Wuthering Heights Movie Sets Valentine’s Day Weekend Release After Los Angeles Premiere
The Wuthering Heights movie is heading into theaters with a high-profile new adaptation that puts two major stars at the center of Emily Brontë’s gothic romance. Written and directed by Emerald Fennell, the film stars Margot Robbie as Catherine Earnshaw and Jacob Elordi as Heathcliff, bringing one of literature’s most volatile love stories back to the big screen.
The project has generated heavy attention not just for its cast, but for how it frames the novel’s passion and cruelty for a modern audience, while still leaning into the stormy, isolated world that made the original story endure.
Release date, premieres, and when audiences can buy a ticket
The film’s first major public moment arrived with a Los Angeles premiere on Wednesday, January 28, 2026 ET. A separate U.K. premiere event is scheduled for Thursday, February 5, 2026 ET, ahead of its wide theatrical opening.
The Wuthering Heights movie is set for release in theaters on Friday, February 13, 2026 ET, positioned for Valentine’s Day weekend. It is also expected to play on large-format screens in select locations.
Some specifics have not been publicly clarified, including a complete territory-by-territory release calendar outside the U.S. and U.K., and whether all regions will get the film on the same date.
Wuthering Heights cast: who plays who in the new adaptation
Robbie and Elordi lead the story as Catherine and Heathcliff, the famously intertwined pair whose relationship becomes as destructive as it is consuming. The supporting cast includes Hong Chau as Nelly Dean, the household figure who often serves as the closest thing the story has to a grounded observer.
Other key roles include Shazad Latif as Edgar Linton and Alison Oliver as Isabella Linton, alongside Martin Clunes as Mr. Earnshaw and Ewan Mitchell as Joseph. The film also features younger versions of several characters, including Charlotte Mellington as young Catherine, Owen Cooper as young Heathcliff, and Vy Nguyen as young Nelly.
While the main character list is clear, further specifics were not immediately available on how closely the film will track every plot turn and timeline shift from the novel versus streamlining events for a two-hour feature format.
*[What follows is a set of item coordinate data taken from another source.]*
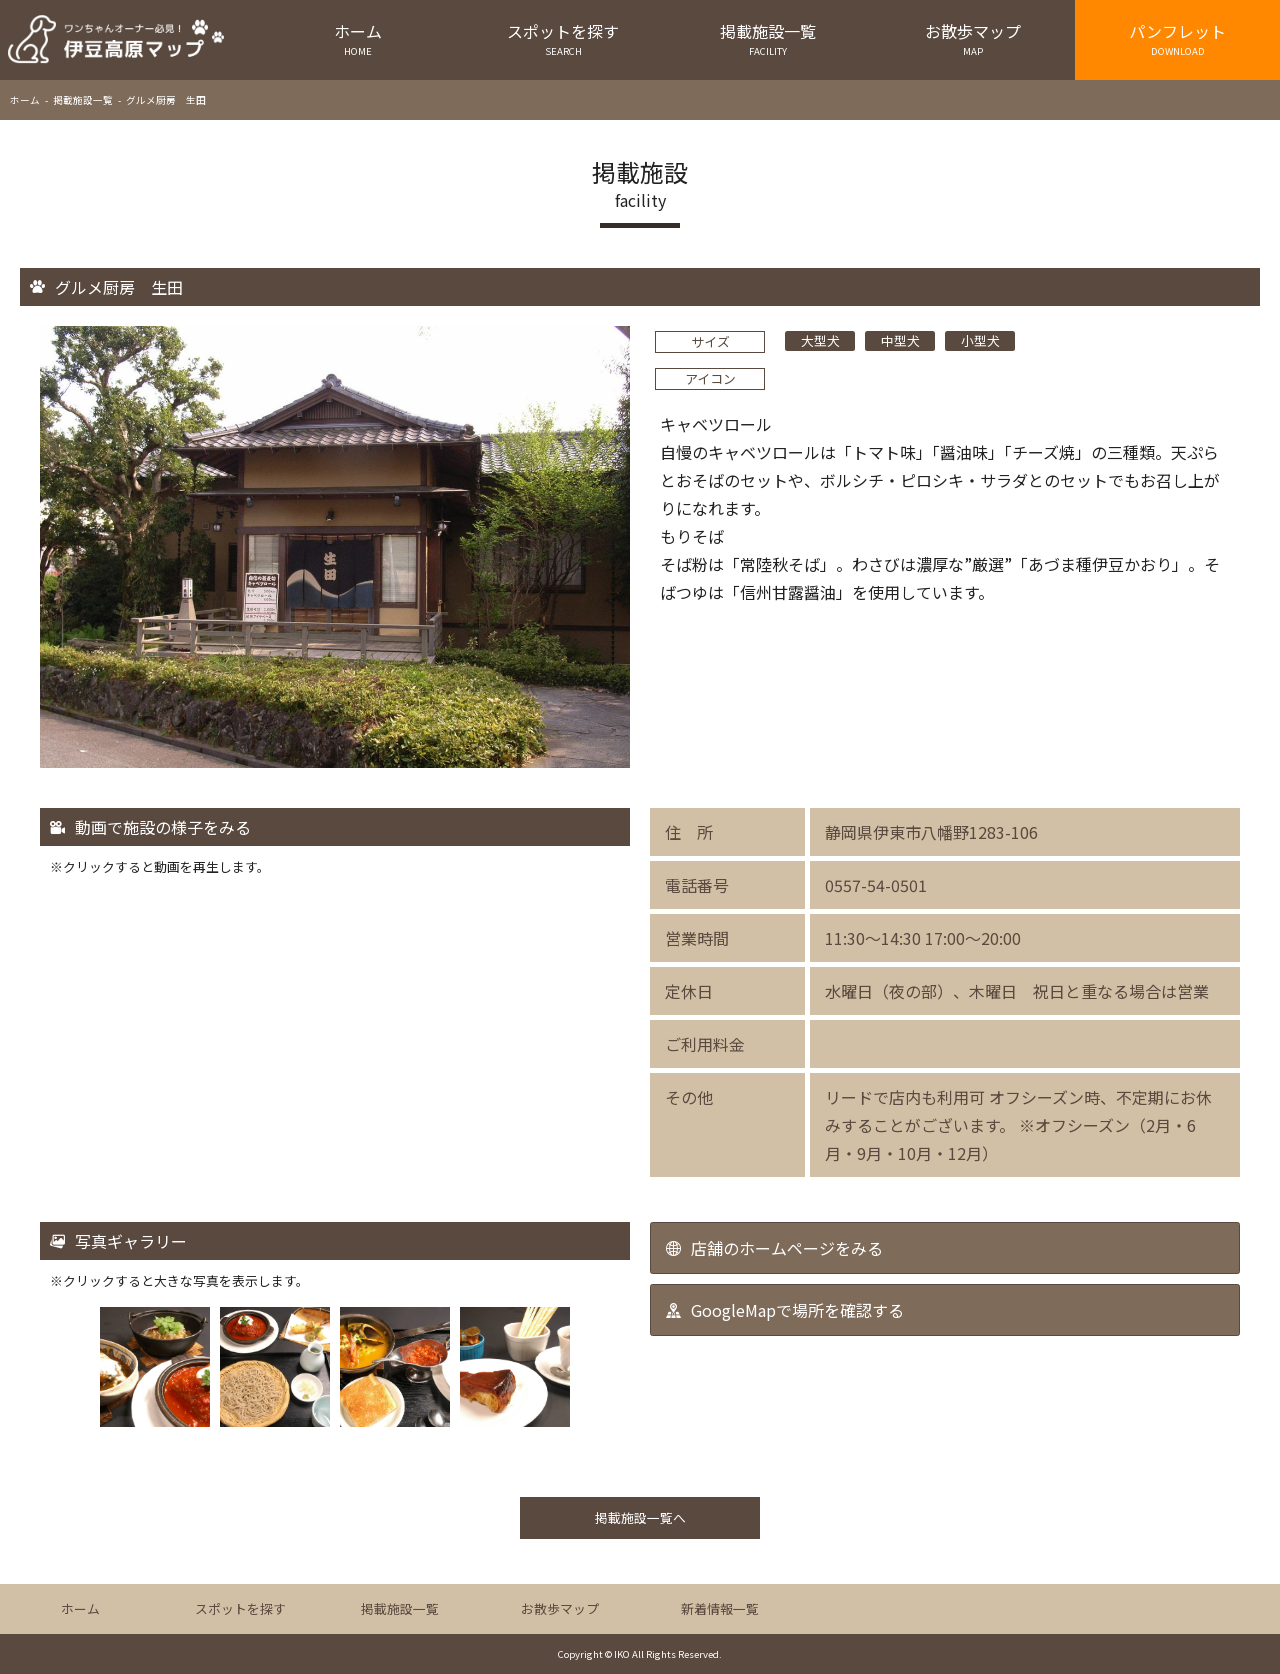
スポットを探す (563, 38)
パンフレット (1177, 38)
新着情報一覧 (720, 1608)
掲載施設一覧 (768, 38)
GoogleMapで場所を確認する (797, 1310)
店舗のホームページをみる (787, 1248)
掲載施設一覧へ (640, 1517)
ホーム (358, 38)
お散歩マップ (972, 38)
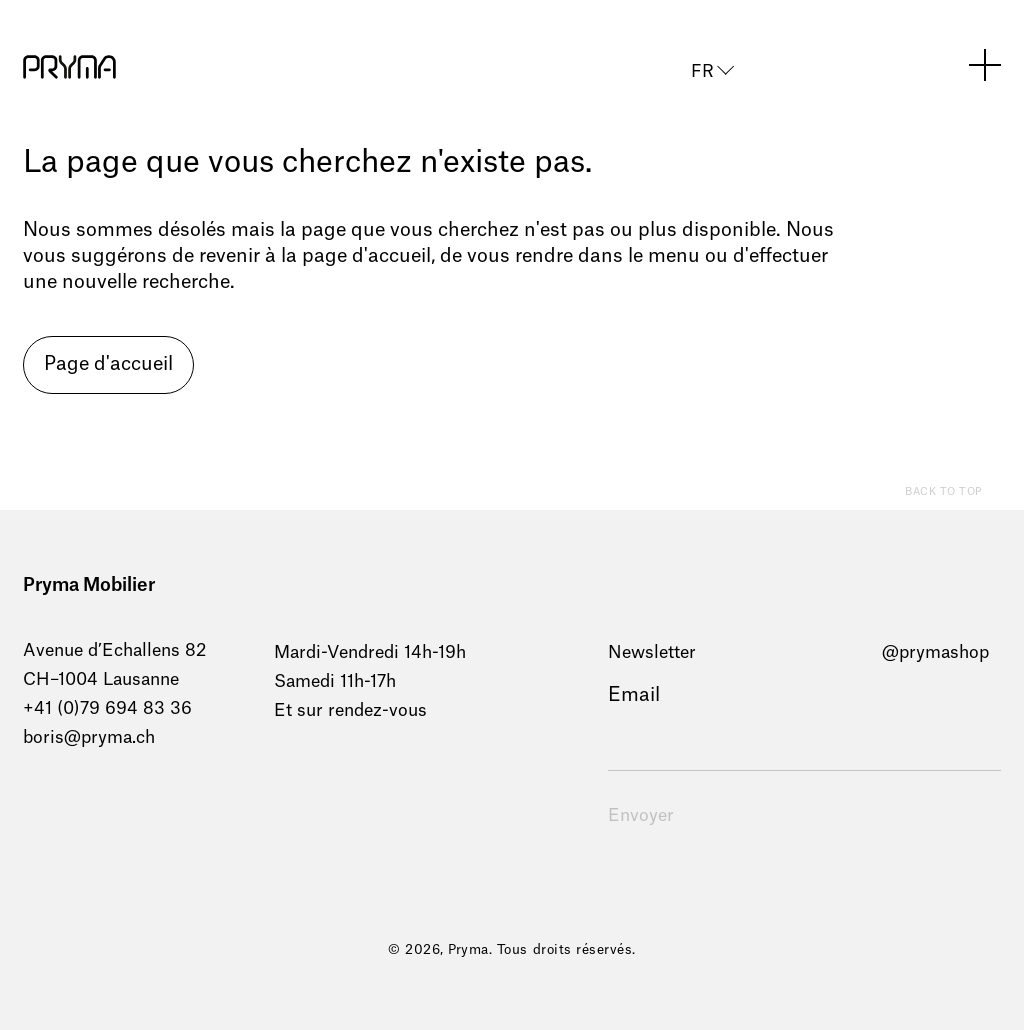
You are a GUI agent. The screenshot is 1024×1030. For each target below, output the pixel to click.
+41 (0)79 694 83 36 (107, 708)
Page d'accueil (108, 364)
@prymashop (935, 652)
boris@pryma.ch (89, 737)
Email (634, 695)
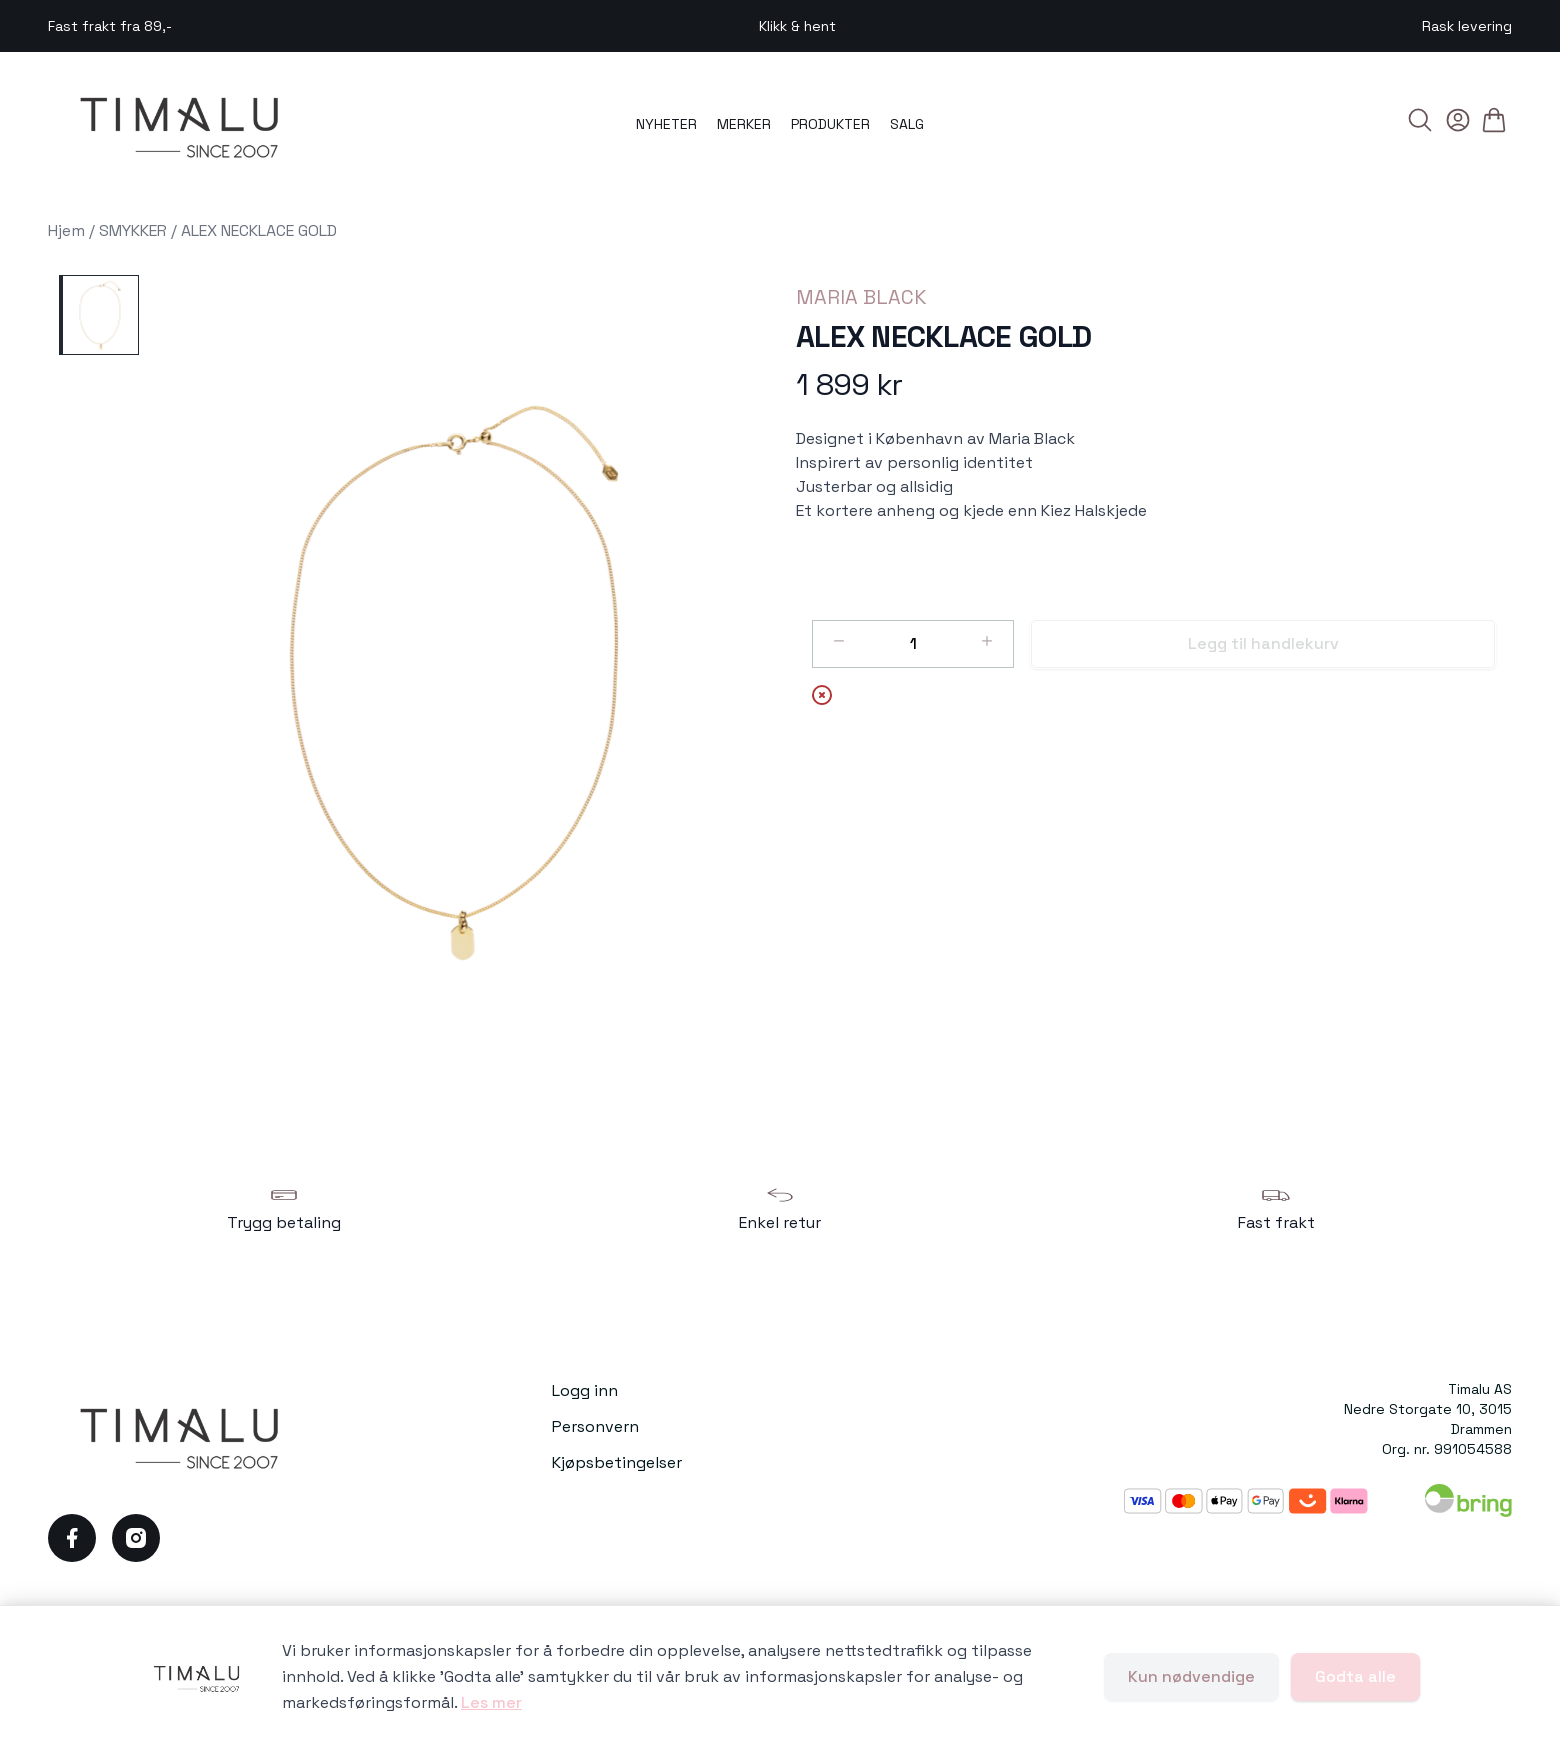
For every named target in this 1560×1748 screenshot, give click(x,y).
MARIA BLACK (861, 297)
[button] (459, 683)
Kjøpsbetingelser (617, 1462)
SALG (907, 124)
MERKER (744, 124)
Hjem (66, 230)
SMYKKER (133, 230)
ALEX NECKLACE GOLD (259, 230)
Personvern (595, 1426)
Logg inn (585, 1390)
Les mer (491, 1702)
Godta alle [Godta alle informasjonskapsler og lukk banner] (1355, 1676)
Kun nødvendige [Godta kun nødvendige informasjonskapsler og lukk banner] (1191, 1676)
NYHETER (666, 124)
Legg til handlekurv (1263, 643)
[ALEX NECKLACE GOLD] (99, 315)
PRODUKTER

What’s different this time, and why the title styling is getting attention
Even before release, the adaptation has been discussed as a “version” of the novel rather than a strict page-to-screen translation. That distinction matters with Wuthering Heights, a book built on layered narration, time jumps, and competing accounts of the same people and events. A film can capture the atmosphere and the emotional temperature, but it often has to simplify structure, compress timelines, and choose whose perspective dominates.
That’s also why the title styling has become part of the conversation. The film’s presentation signals an interpretive approach: it’s leaning into the idea that any adaptation is inherently a re-telling, shaped by the director’s lens, performance choices, and what a modern audience will accept as romantic, tragic, or unforgivable.
The casting has also sparked debate in the broader cultural conversation around fidelity to classic texts, especially when new adaptations reframe characters that readers have long pictured in specific ways.
Who this affects, and what to watch as opening weekend nears
This release will land differently across groups. Longtime readers, book clubs, and educators who teach Brontë’s work are likely to weigh the film’s choices against the novel’s themes of obsession, class power, and inherited harm. Meanwhile, theatergoers planning a Valentine’s weekend outing are getting a romance that is intentionally thorny, more nightmare than fairy tale, which may shape expectations for date-night audiences.
The film also matters to exhibitors and local cinemas, especially in February, when a buzzy, star-driven drama can draw crowds outside the typical summer and holiday peaks. And for fans of the lead actors, opening weekend becomes a referendum not only on the adaptation, but on whether this pairing translates into the kind of on-screen intensity the story demands.
The next clear milestone is the U.K. premiere event on February 5, 2026 ET, followed by the wide theatrical release on February 13, 2026 ET, when audience reception and box office performance will begin to define how this Wuthering Heights movie sits alongside the many adaptations that came before it.